There are a large number of very important structures that run through the area of the surgery. The surgeon has to be very careful to identify these structures and to make sure that these structures do not get injured.

The surgeon needs to identify the Azygos Vien. This vien is fairly large in newborns, and any injury to it could cause a risk of heavy bleeding.

The surgeon has to identify the Thoracic Duct. When the blood goes from an artery, through a capillary, and into a vein, fluid leaks out of the blood vessles, and into the surrounding tissue. The body has a sytem of lymphatics that collects this fluid and carries it back to the subclavian vein, in order to be re-introduced into the blood supply.
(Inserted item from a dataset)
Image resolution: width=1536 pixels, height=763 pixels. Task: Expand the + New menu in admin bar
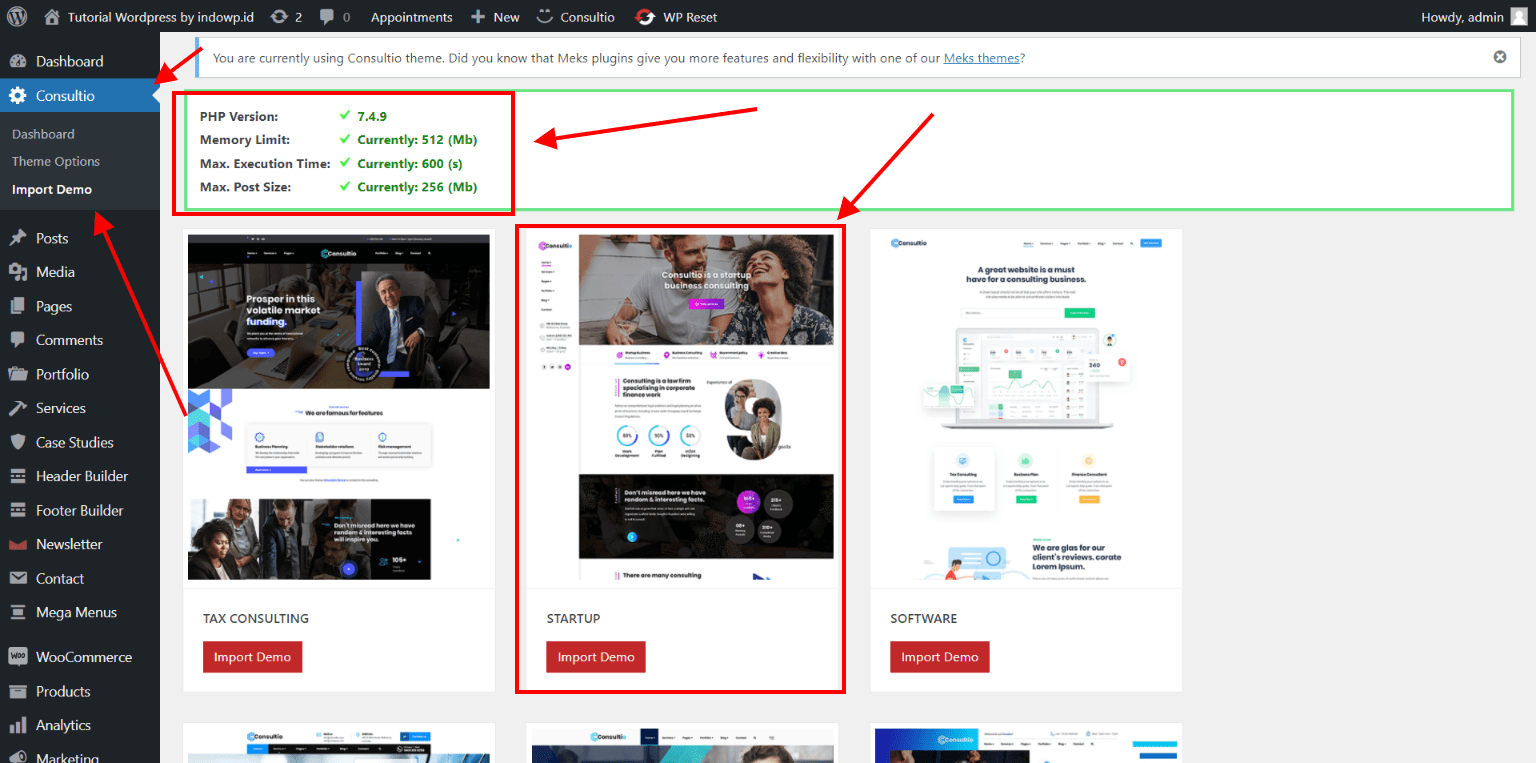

The thoracic duct is an important part of the lymphatic system; it carries all of the lymphatic fluid from below the heart and lungs as it travels through the thoracic cavity. If the surgeon were to injure this stucture, it would cause leaking of fluid into the area around the left lung (this is called the pleural space). This could lead to increase length of time to heal, and might even cause the need for additional surgery.
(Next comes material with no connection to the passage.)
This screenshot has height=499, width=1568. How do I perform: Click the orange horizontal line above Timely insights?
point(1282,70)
The surgeon has to identify the superior vena cava, the aorta, and the pulmonary artery. The ductus arteriosis is between the aorta and the pulmonary artery. Now the surgeon has to identify the recurrent branch of the laryngeal nerve. This is a branch that comes off of the Vagus nerve, and wraps around the ductus ateriosis, and back up to the larynx (the voice box). Any damage to this nerve could cause partial paralysis of the vocal cords, which would permanently effect her speech.

After the surgeon has identified all of these structures, he must begin the process of closing the PDA without causing any damage to these structures. Once the PDA is closed, the layers of tissue that have been cut during the surgery have to be repaired. During this repair, the same stuctures are at an increased risk for damage, so great care has to be taken.
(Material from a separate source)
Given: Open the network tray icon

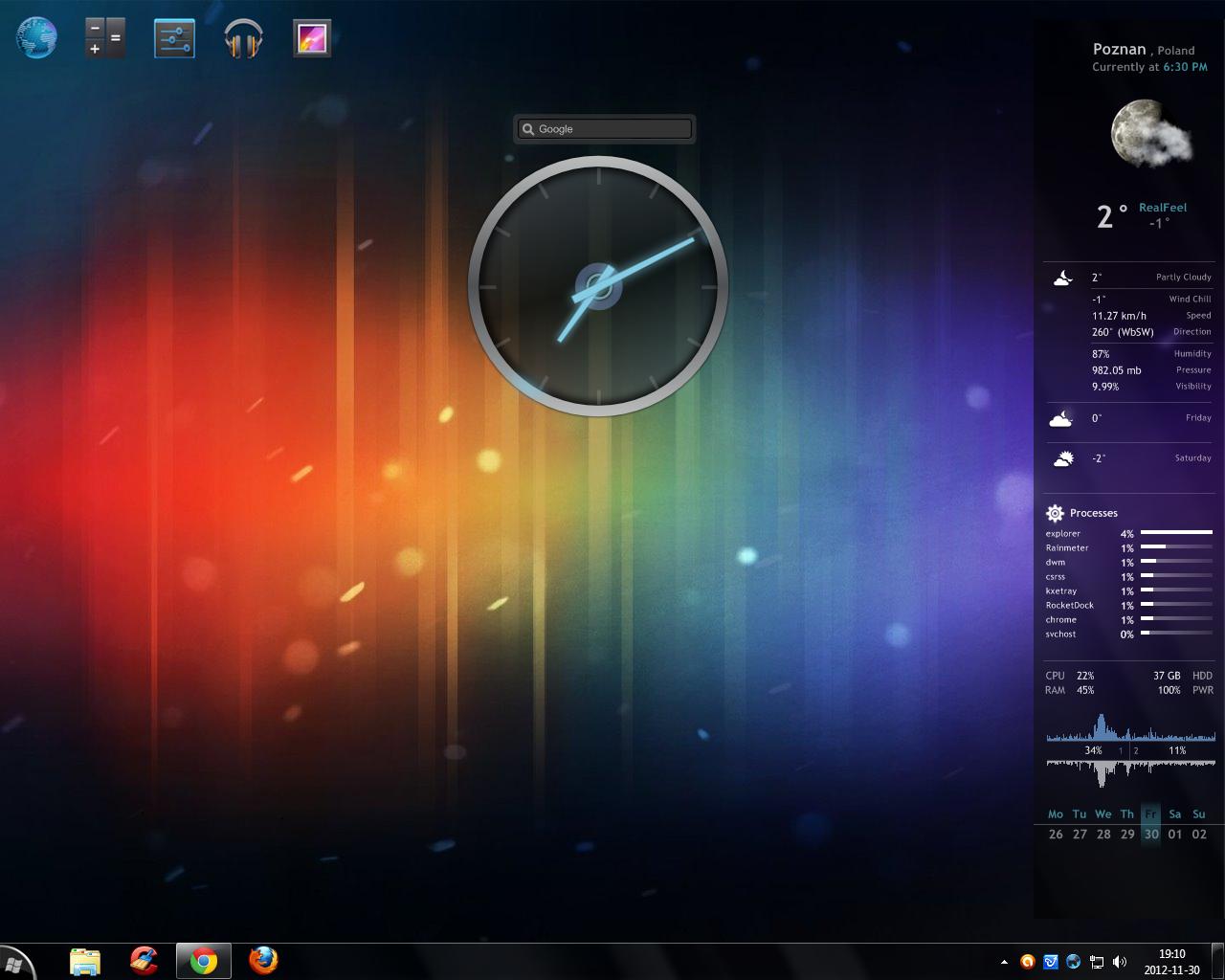Looking at the screenshot, I should 1097,962.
During the surgery, the left lung will be deflated. This serves two purposes: it allows the surgeon a better field of view during the surgery; and, it helps to prevent damage to the lung tissue itself. However, there will always be some damage to the lung tissue. This damage causes the lung to leak air, fluid, and blood. Therefore, after the surgery, a tube is placed inside the pleural space, routed out through the skin, and attached to a vaccuum device; this allows all of the leaking air, fluid, and blood to be pulled out of the pleural space, and allows the left lung to expand to its original size. The chest tube will stay in for several days until all of the leaks have stopped.

Anybody who has ever had surgery will tell you that there is significant pain after the surgery. Reese will have pain; but, as an infant, she will not be able to tell anybody that she hurts. The nurse has assured us that adequate pain medication is given to Reese after surgery, such that we need not worry that she will be hurting unnecessarily.

I hope this has helped to clear-up any misunderstandings about Reese's need for surgery.